▶ TEXTE EXTRAIT:
===
Depuis plusieurs années, la drogue est devenue un problème international. Les types de drogues sont de plus en plus variés, les consommateurs sont de plus en plus nombreux, les quantités échangées et consommées sont aussi plus importantes, par conséquent, les lieux de production sont également plus nombreux. Cela s’explique en grande partie par la mondialisation économique et par la diffusion des technologies de l’information et des communications. Ce n’est donc pas un contexte facile, et c’est pourquoi le gouvernement chinois estime que le problème de la drogue, dans la mesure où il est international, nécessite une action coordonnée de toute la communauté internationale.
===
▶ DONNÉES EXTRAITES:
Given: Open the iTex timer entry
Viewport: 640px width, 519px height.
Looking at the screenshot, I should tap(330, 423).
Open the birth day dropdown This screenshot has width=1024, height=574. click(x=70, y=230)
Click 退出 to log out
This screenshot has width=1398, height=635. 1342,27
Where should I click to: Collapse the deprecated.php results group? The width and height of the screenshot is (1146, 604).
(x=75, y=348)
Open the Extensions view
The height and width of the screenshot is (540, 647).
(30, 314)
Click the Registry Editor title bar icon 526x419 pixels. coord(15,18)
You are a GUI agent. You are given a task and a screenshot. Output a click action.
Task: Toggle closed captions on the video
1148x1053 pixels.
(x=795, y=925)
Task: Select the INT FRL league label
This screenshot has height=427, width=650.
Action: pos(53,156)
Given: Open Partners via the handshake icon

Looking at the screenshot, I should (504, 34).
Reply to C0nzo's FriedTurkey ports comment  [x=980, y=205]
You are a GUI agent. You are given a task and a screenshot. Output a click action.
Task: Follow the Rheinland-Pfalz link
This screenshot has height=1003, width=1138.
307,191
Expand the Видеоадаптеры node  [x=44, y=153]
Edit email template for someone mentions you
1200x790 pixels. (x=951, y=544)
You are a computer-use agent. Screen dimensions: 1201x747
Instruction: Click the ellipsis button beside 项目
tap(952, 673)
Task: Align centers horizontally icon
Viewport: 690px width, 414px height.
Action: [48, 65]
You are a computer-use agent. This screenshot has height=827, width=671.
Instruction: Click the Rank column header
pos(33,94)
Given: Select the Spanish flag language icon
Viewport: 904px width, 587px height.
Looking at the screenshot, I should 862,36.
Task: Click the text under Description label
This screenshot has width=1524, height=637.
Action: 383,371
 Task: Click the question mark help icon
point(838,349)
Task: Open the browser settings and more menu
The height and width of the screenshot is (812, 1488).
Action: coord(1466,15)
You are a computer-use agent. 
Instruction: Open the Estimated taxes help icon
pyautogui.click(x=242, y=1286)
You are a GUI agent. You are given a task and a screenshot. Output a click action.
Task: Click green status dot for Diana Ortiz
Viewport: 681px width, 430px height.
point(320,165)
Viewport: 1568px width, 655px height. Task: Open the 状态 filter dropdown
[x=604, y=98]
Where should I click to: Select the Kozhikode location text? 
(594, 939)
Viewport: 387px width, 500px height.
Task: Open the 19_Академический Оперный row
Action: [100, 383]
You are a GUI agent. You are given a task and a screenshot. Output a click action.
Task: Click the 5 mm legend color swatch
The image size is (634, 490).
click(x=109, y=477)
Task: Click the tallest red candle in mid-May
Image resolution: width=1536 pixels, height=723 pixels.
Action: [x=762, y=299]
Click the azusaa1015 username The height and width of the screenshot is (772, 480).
===
▶ MISE EN PRATIQUE:
1. Condensez le paragraphe du texte sur la drogue qui commence par « Depuis plusieurs années » en gardant ses faits principaux.
2. Transcrivez le texte sur la drogue de « Depuis plusieurs années, la » à « la communauté internationale. ».
Les enregistrements forment un matériau distinct du texte.

▶ RÉPONSES PAR TÂCHE:
1. La drogue est devenue un problème international. Les types de drogues, les consommateurs, les quantités échangées et consommées et les lieux de production se sont multipliés, surtout à cause de la mondialisation économique et de la diffusion des technologies de l'information et des communications. Le gouvernement chinois estime donc que ce problème exige une action coordonnée de toute la communauté internationale.

2.
Depuis plusieurs années, la drogue est devenue un problème international. Les types de drogues sont de plus en plus variés, les consommateurs sont de plus en plus nombreux, les quantités échangées et consommées sont aussi plus importantes, par conséquent, les lieux de production sont également plus nombreux. Cela s’explique en grande partie par la mondialisation économique et par la diffusion des technologies de l’information et des communications. Ce n’est donc pas un contexte facile, et c’est pourquoi le gouvernement chinois estime que le problème de la drogue, dans la mesure où il est international, nécessite une action coordonnée de toute la communauté internationale.